* What is expected *
Revise the listing below by replacing "coordinate pair" with "pair of numbers" wherever it occurs. Keep every other line unchanged.

* Given data *
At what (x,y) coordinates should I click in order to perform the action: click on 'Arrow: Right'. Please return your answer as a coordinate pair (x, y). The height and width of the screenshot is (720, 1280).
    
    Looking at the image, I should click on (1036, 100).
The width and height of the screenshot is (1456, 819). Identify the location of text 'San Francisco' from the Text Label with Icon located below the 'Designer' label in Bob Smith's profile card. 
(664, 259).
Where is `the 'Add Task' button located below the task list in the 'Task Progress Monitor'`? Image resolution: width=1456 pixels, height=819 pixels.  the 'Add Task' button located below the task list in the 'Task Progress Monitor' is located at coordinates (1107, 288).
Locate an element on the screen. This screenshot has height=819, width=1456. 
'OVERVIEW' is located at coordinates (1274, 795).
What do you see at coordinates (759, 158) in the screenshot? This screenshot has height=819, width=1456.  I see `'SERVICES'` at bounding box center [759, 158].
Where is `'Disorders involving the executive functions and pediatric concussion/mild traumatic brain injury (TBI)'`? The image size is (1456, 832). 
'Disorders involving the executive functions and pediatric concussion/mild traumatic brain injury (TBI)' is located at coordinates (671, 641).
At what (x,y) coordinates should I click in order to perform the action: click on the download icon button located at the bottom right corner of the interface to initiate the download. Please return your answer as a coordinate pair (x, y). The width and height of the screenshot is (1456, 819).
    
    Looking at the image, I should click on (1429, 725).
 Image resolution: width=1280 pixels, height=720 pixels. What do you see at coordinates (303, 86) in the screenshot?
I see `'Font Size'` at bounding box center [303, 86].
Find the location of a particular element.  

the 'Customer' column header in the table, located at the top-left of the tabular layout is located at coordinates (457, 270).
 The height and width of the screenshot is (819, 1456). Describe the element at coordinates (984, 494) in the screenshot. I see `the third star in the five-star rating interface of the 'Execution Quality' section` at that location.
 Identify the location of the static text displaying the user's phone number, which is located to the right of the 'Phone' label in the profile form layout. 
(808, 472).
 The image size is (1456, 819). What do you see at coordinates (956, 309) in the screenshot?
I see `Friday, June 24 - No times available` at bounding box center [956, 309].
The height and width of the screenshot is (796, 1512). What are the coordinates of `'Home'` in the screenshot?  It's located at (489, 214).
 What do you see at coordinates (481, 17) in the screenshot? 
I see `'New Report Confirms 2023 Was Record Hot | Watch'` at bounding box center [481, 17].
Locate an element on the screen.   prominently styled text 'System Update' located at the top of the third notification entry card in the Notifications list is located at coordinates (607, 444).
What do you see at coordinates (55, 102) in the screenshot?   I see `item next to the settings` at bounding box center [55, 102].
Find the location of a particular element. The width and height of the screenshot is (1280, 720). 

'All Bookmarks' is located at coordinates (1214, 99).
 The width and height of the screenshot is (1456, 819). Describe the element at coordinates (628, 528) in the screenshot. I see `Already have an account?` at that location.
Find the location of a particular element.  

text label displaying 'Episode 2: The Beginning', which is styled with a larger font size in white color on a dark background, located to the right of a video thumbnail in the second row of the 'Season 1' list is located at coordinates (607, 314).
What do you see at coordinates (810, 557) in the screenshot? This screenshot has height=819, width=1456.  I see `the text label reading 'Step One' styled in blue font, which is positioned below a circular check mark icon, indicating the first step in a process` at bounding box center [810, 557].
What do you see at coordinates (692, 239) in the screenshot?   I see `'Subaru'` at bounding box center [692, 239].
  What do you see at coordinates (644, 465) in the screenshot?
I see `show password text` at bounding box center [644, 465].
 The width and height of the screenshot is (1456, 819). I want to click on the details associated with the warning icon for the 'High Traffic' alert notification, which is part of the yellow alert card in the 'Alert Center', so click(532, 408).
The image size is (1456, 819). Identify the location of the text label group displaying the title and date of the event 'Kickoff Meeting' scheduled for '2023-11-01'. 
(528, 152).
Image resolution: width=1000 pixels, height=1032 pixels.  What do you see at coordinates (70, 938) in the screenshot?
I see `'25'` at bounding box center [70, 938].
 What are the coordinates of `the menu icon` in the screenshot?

* Answer below *
At what (x,y) coordinates should I click in order to perform the action: click on 'Arrow: Right'. Please return your answer as a pair of numbers (x, y). The height and width of the screenshot is (720, 1280).
    
    Looking at the image, I should click on (1036, 100).
The width and height of the screenshot is (1456, 819). Identify the location of text 'San Francisco' from the Text Label with Icon located below the 'Designer' label in Bob Smith's profile card. 
(664, 259).
Where is `the 'Add Task' button located below the task list in the 'Task Progress Monitor'`? Image resolution: width=1456 pixels, height=819 pixels.  the 'Add Task' button located below the task list in the 'Task Progress Monitor' is located at coordinates (1107, 288).
Locate an element on the screen. This screenshot has height=819, width=1456. 
'OVERVIEW' is located at coordinates (1274, 795).
What do you see at coordinates (759, 158) in the screenshot? This screenshot has height=819, width=1456.  I see `'SERVICES'` at bounding box center [759, 158].
Where is `'Disorders involving the executive functions and pediatric concussion/mild traumatic brain injury (TBI)'`? The image size is (1456, 832). 
'Disorders involving the executive functions and pediatric concussion/mild traumatic brain injury (TBI)' is located at coordinates (671, 641).
At what (x,y) coordinates should I click in order to perform the action: click on the download icon button located at the bottom right corner of the interface to initiate the download. Please return your answer as a pair of numbers (x, y). The width and height of the screenshot is (1456, 819).
    
    Looking at the image, I should click on (1429, 725).
 Image resolution: width=1280 pixels, height=720 pixels. What do you see at coordinates (303, 86) in the screenshot?
I see `'Font Size'` at bounding box center [303, 86].
Find the location of a particular element.  

the 'Customer' column header in the table, located at the top-left of the tabular layout is located at coordinates (457, 270).
 The height and width of the screenshot is (819, 1456). Describe the element at coordinates (984, 494) in the screenshot. I see `the third star in the five-star rating interface of the 'Execution Quality' section` at that location.
 Identify the location of the static text displaying the user's phone number, which is located to the right of the 'Phone' label in the profile form layout. 
(808, 472).
 The image size is (1456, 819). What do you see at coordinates (956, 309) in the screenshot?
I see `Friday, June 24 - No times available` at bounding box center [956, 309].
The height and width of the screenshot is (796, 1512). What are the coordinates of `'Home'` in the screenshot?  It's located at (489, 214).
 What do you see at coordinates (481, 17) in the screenshot? 
I see `'New Report Confirms 2023 Was Record Hot | Watch'` at bounding box center [481, 17].
Locate an element on the screen.   prominently styled text 'System Update' located at the top of the third notification entry card in the Notifications list is located at coordinates (607, 444).
What do you see at coordinates (55, 102) in the screenshot?   I see `item next to the settings` at bounding box center [55, 102].
Find the location of a particular element. The width and height of the screenshot is (1280, 720). 

'All Bookmarks' is located at coordinates (1214, 99).
 The width and height of the screenshot is (1456, 819). Describe the element at coordinates (628, 528) in the screenshot. I see `Already have an account?` at that location.
Find the location of a particular element.  

text label displaying 'Episode 2: The Beginning', which is styled with a larger font size in white color on a dark background, located to the right of a video thumbnail in the second row of the 'Season 1' list is located at coordinates (607, 314).
What do you see at coordinates (810, 557) in the screenshot? This screenshot has height=819, width=1456.  I see `the text label reading 'Step One' styled in blue font, which is positioned below a circular check mark icon, indicating the first step in a process` at bounding box center [810, 557].
What do you see at coordinates (692, 239) in the screenshot?   I see `'Subaru'` at bounding box center [692, 239].
  What do you see at coordinates (644, 465) in the screenshot?
I see `show password text` at bounding box center [644, 465].
 The width and height of the screenshot is (1456, 819). I want to click on the details associated with the warning icon for the 'High Traffic' alert notification, which is part of the yellow alert card in the 'Alert Center', so click(532, 408).
The image size is (1456, 819). Identify the location of the text label group displaying the title and date of the event 'Kickoff Meeting' scheduled for '2023-11-01'. 
(528, 152).
Image resolution: width=1000 pixels, height=1032 pixels.  What do you see at coordinates (70, 938) in the screenshot?
I see `'25'` at bounding box center [70, 938].
 What are the coordinates of `the menu icon` in the screenshot?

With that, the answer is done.